Task data
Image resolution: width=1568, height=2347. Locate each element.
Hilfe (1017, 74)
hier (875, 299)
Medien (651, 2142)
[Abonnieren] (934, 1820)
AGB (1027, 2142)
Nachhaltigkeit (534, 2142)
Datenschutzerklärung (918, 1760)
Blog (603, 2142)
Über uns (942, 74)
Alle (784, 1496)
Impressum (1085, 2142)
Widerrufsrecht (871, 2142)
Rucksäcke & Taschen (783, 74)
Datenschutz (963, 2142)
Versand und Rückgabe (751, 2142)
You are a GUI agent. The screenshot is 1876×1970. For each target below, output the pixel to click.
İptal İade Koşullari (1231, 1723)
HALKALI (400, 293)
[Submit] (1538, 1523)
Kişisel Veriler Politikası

Problem to work on
Among the lines of the data, which ones contain the word "each"? Show them.

Written solution
Image resolution: width=1568, height=2347. Locate each element.
You are a GUI agent. The screenshot is 1876×1970. For each target below, output the pixel to click.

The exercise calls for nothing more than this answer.